The Heist Movie Is Back with ‘Operation Fortune: Ruse de Guerre’

Have you, like me, had a recent and persistent urge to con? An urge to scam, to bamboozle, to swindle, to hustle, to… ruse? Well, you’re in luck. “Operation Fortune: Ruse de Guerre” will let you live vicariously as a felon and scratch that devious itch.

This film has brought heist cinema back in full swing. The archetypal gang’s all here: the femme fatale Sarah (Aubrey Plaza), the scruffy fighter Orson (Jason Statham), the British intellectual team boss Nathan (Cary Elwes), the sniper J.J. (Bugzy Malone) and the Hollywood himbo Danny (Josh Hartnett).

Courtesy of Netflix.

The tone of this flick is more comedic and satirical than action-packed, though bullets do fly. The team uses sexy action star Danny as bait for their billionaire target, Greg Simmonds (Hugh Grant). Greg is a spray-tanned bigot, accompanied by an even more questionable entourage. A man made of money has less conventional desires, hence the use of a celebrity to infiltrate his home and computer systems. Ironically, and in perfect timing with their plan, Danny becomes equally starstruck by Greg as Greg is by Danny.

As I watched “Operation Fortune,” I found myself wondering what the future of films such as this will be. Aubrey Plaza’s character Sarah continually used her sex appeal to front as a thoughtless trophy girlfriend, while simultaneously being the technological brains of the operation. This hacking-into-the-mainframe girl boss has been a common trope and never fails to savor badassery. However, when have you seen a ruse done with a female member that wasn’t all legs and lips? Or beyond that, even just slightly veering away from being conventionally attractive? This question might be moot since regardless of the plot, stunning stars are the ones to populate the big screen. We like watching Aubrey Plaza because she’s hot. Sure, she’s funny, witty, talented, multifaceted, etc. But those all contribute to the conclusion: Aubrey Plaza is a total smoke show.

Courtesy of Netflix.

Smokeshow after smoke show advances the narrative in “Operation Fortune.” Jason Statham’s scruffy voice made me laugh as I recalled Nick Kroll’s latest comedy special, “Nick Kroll: Little Big Boy,” in which he describes the imaginary bully he hears when he feels insecure looking in the mirror as sounding just like Statham. That’s the perfect bit because Statham is pure muscle and deep-voiced masculinity. Though the director of the scheme doesn’t feel overtly sexy, Cary Elwes is most widely known for his 1987 role as Wesley, the love interest in arguably one of the most iconic romantic and comedic films to date, “The Princess Bride.” We’re three for three on hot men with accents once we address Bugzy, a gorgeous rapper from Manchester that flourished here in merely his second film credit.

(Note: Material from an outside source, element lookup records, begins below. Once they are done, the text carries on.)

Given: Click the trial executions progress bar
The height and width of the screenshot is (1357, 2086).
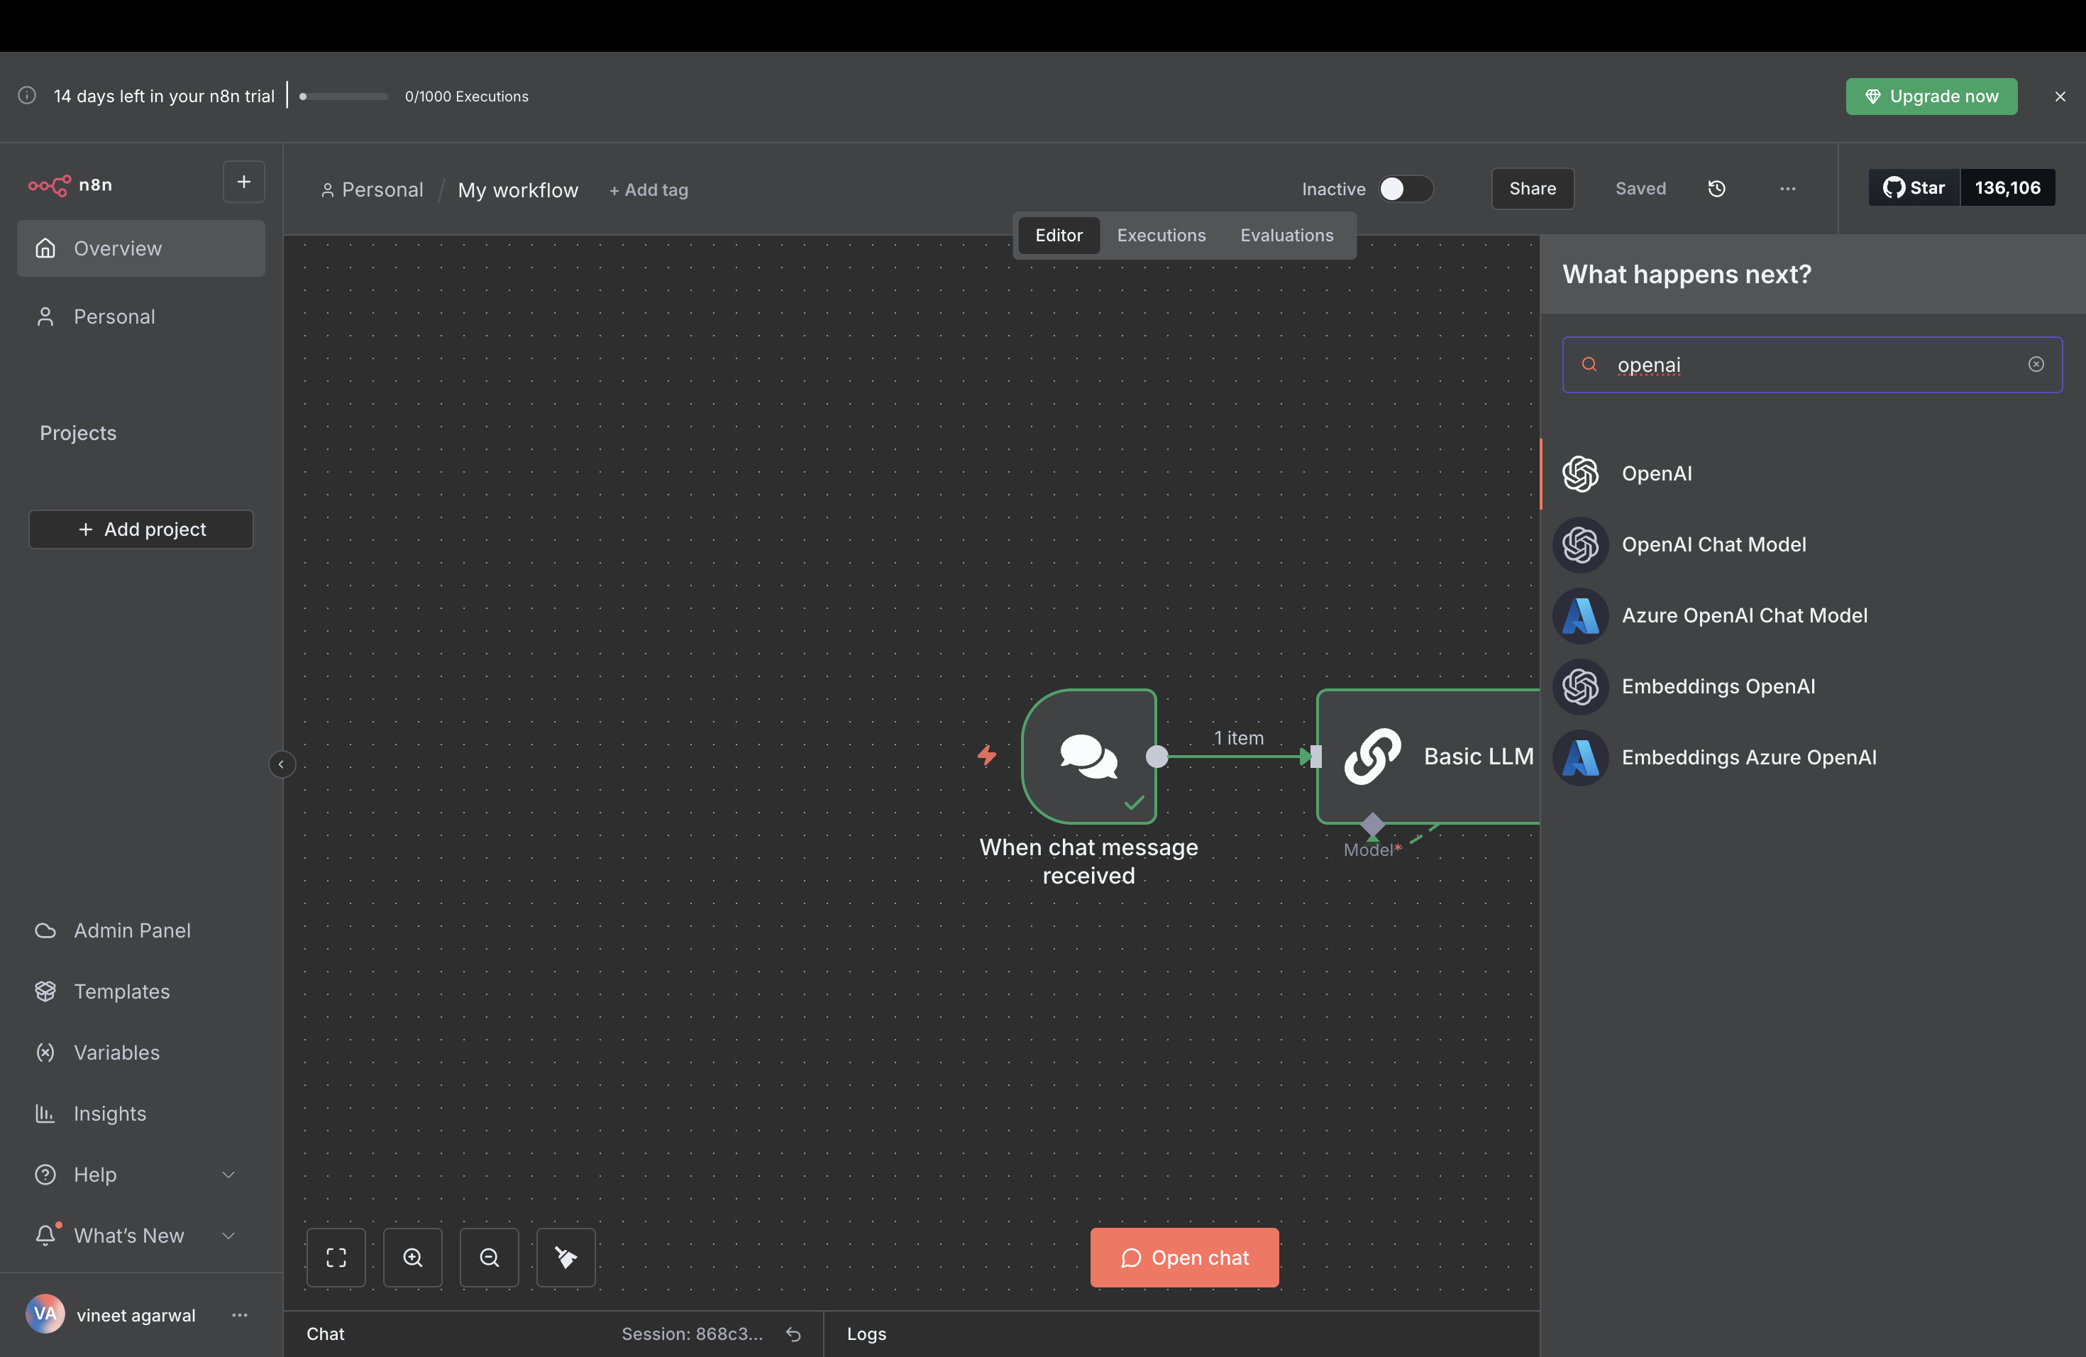Looking at the screenshot, I should [341, 96].
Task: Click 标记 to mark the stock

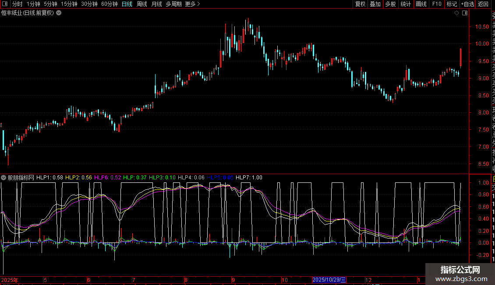Action: click(x=452, y=4)
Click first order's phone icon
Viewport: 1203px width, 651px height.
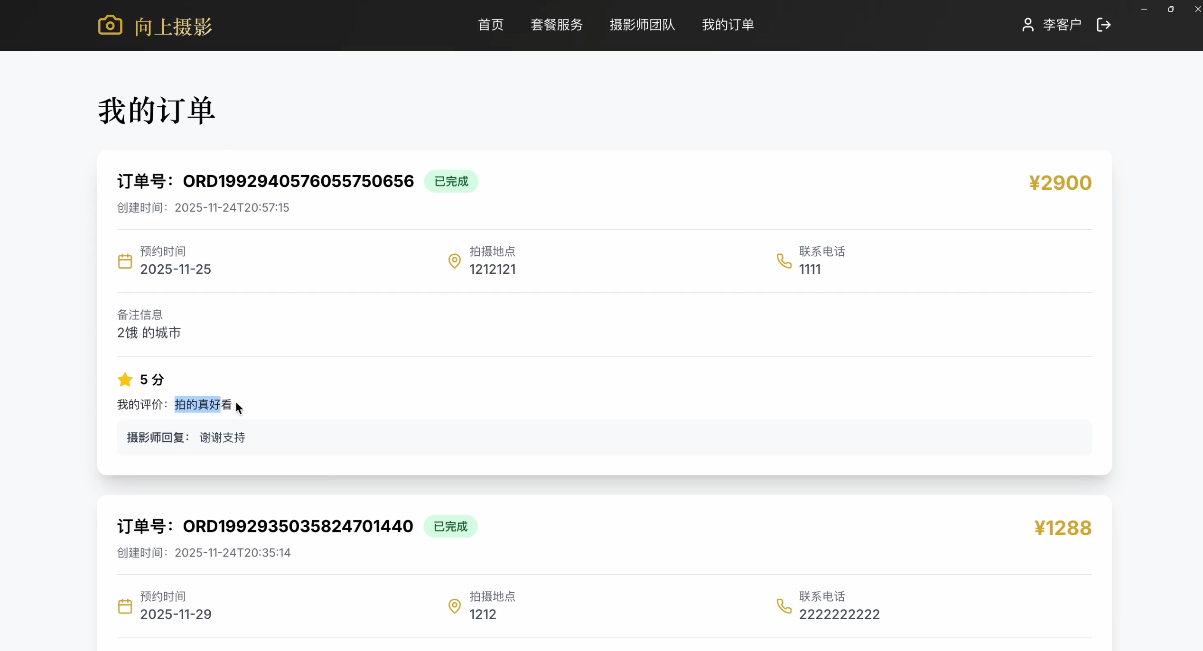point(784,261)
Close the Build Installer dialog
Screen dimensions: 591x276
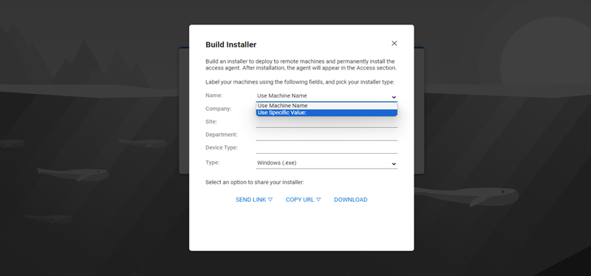[x=394, y=44]
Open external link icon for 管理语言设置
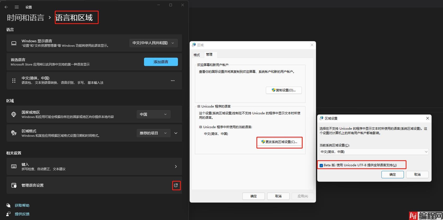 pos(176,185)
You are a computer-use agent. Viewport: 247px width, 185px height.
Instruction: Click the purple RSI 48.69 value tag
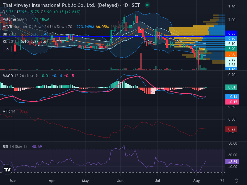tap(232, 162)
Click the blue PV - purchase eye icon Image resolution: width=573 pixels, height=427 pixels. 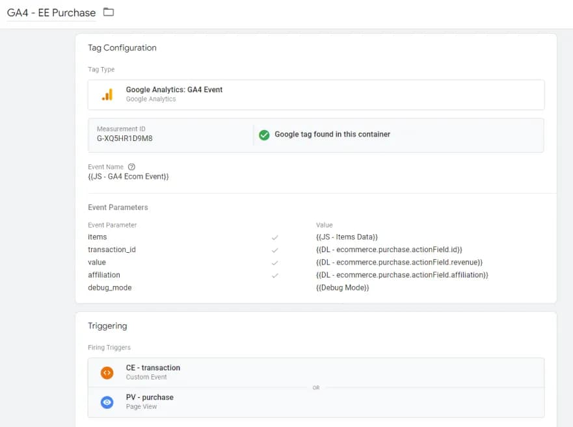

So why all the hunks? Could it be that foxiness directly correlates with the slyness it takes to pull off a heist? That is my theory. Society rewards the beautiful, which often builds up the confidence of said beauties. Confidence is key for the long-form lies needed to run a ruse with true mastery. If you’re a chameleon cinephile like myself, you walk out of theaters feeling much like the protagonist(s) you have just spent a lovely couple of hours with. I prescribe “Operation Fortune: Ruse de Guerre” if you wish to spend the rest of your week feeling mega foxy and maniacal.

“Operation Fortune: Ruse de Guerre” is available to watch in theaters.